Whenever you take the step to start preparing an ERC application, surely you have already collected a lot of information on how to write a successful proposal from various sources. However, we have recently heard new interesting takes on how to conceptualise your ideas and your writing process from ERC awardee Prof. Karim Lekadir at a webinar organised by Spanish ERC NCPs.
Prof. Lekadir shared a tip for the conceptualisation of the project idea he received from a three-time ERC grantee: “Start with something impossible; If it’s impossible, it’s ERC material. Then take that ERC project idea and get it down to the real world, make it less impossible, until you reach the idea for a ‘frontier’ project.” Lekadir’s ‘frontier’ project, “Inclusive Artificial Intelligence for Accessible Medical Imaging Across Resource-Limited Settings (AIMIX)” was recently awarded a Consolidator grant. During the lifetime of the project his team will develop an AI that can provide insight on how to improve the development of accessible health solutions in depressed populational environments, such as those in Africa.

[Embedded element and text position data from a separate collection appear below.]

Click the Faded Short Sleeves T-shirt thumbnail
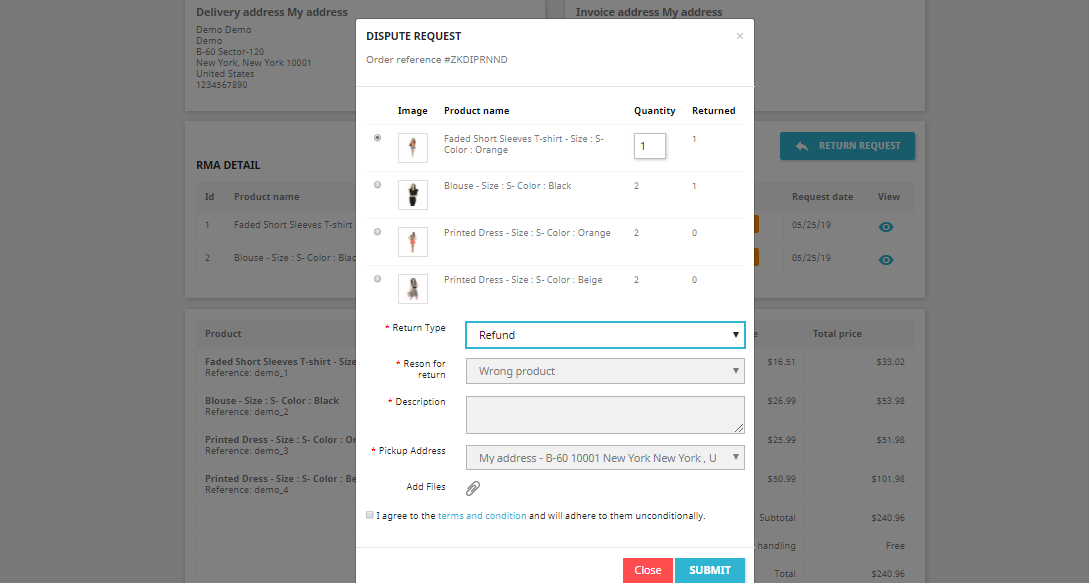[413, 147]
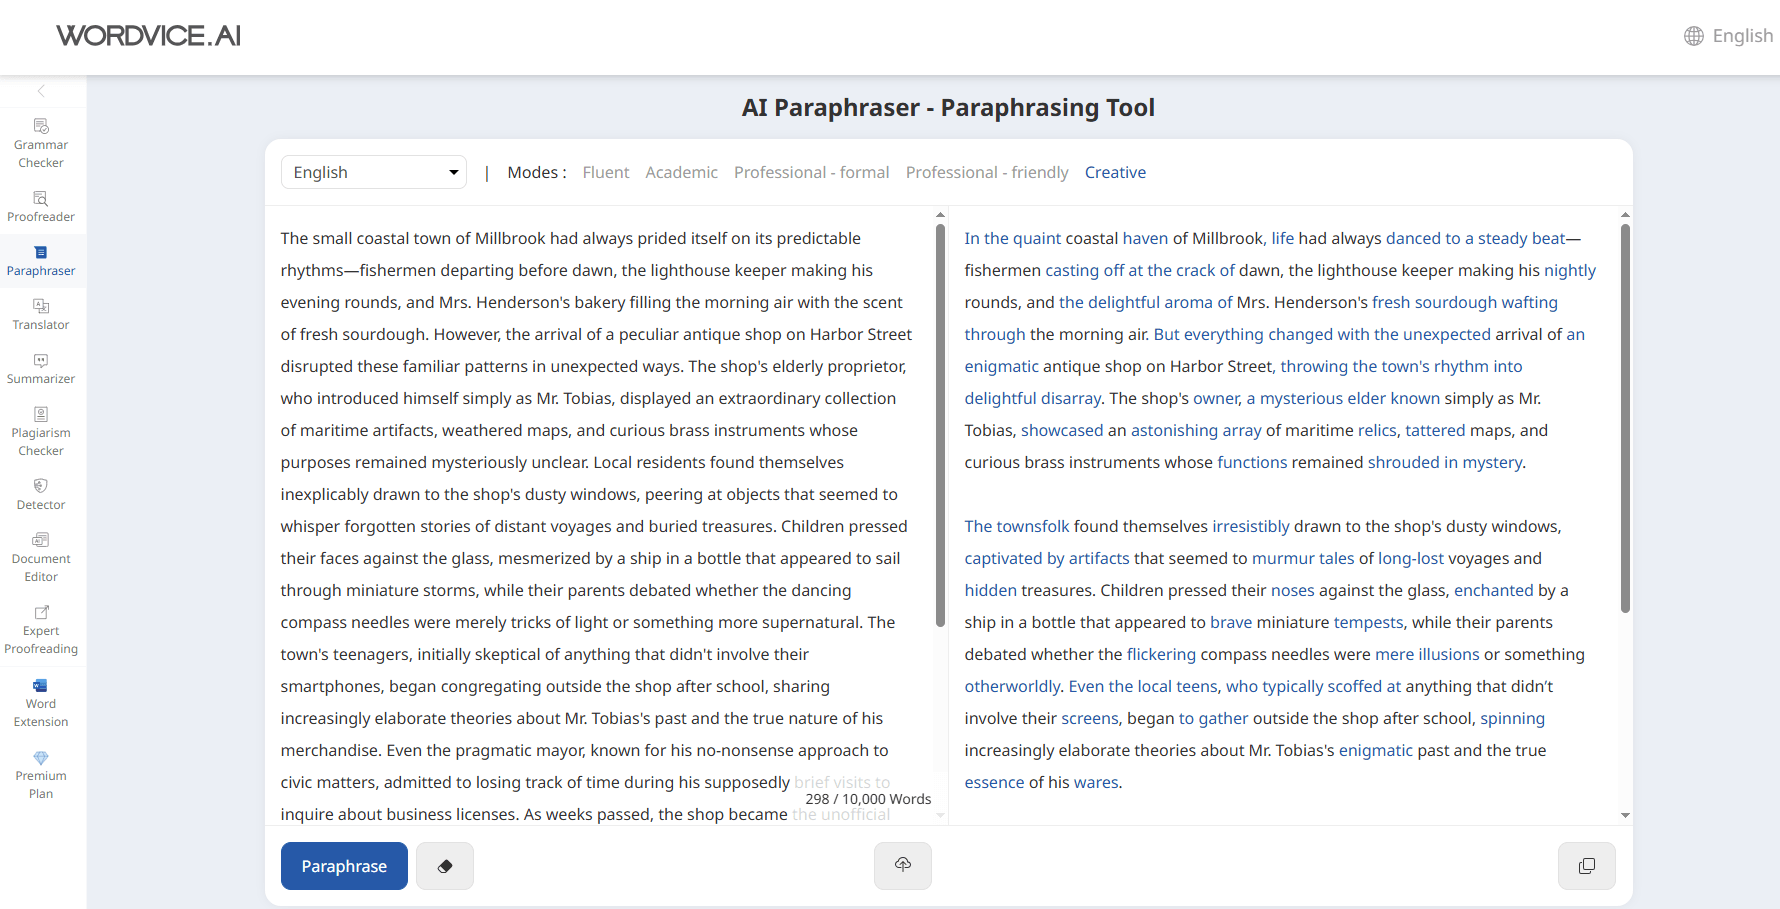The height and width of the screenshot is (909, 1780).
Task: Switch to Professional - formal mode
Action: tap(811, 172)
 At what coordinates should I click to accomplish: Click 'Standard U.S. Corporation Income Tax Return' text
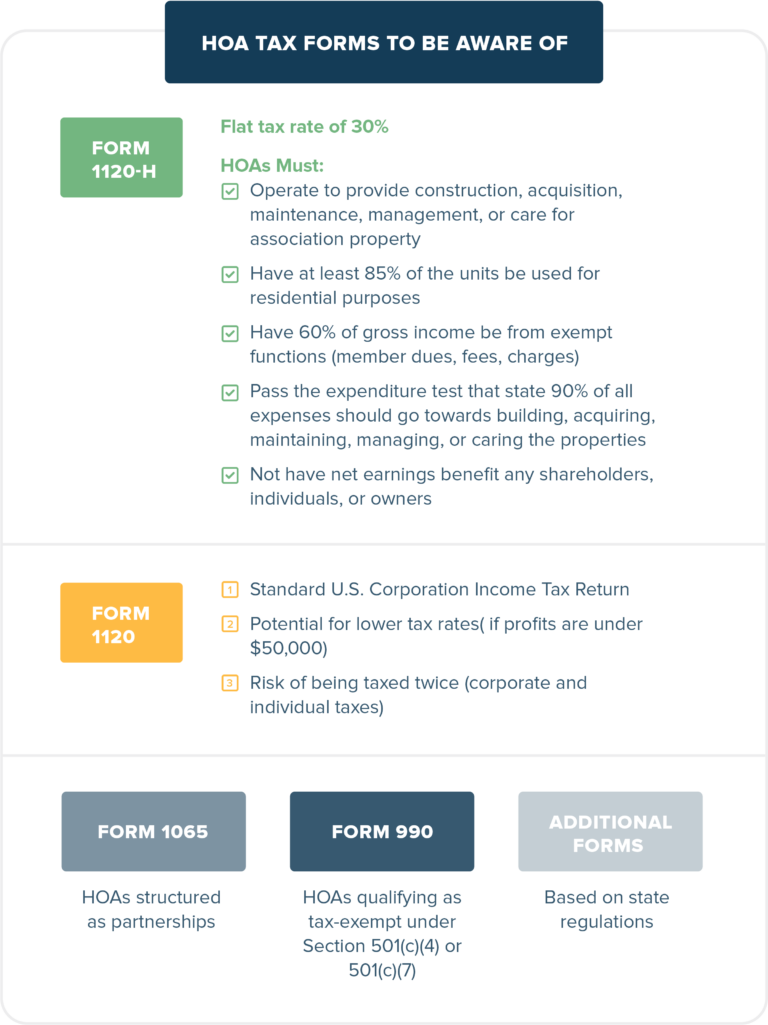tap(439, 590)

Once your ‘frontier’ idea for your project takes shape, you need to communicate it clearly and enthusiastically to your review panel. To do this, you can structure your proposal to achieve the following:
- Intrigue: Spark the reviewer’s curiosity by describing and motivating your big scientific question in a way that pulls them into your story.
- Inspire: Explain how solving this big challenge will impact your field, adjacent fields, and science as a whole. What impact could it have 20 years from now? What new methodology will you use to overcome this challenge? Will this methodology be applicable to other fields of science as well?
- Convince: Include preliminary results that serve as proof of concept. This will help the reviewer understand that your project is feasible. Although the ERC targets high-risk, high-gain projects, it’s important to provide a solid foundations for your project.
Keep these ideas in mind when writing your proposal, especially B1. Once you have written specific sections of the proposal get your colleagues to read them and have their feedback. External opinions will help you understand the clarity of your message and the points and ideas that need further development. This is the recipe for a bulletproof project.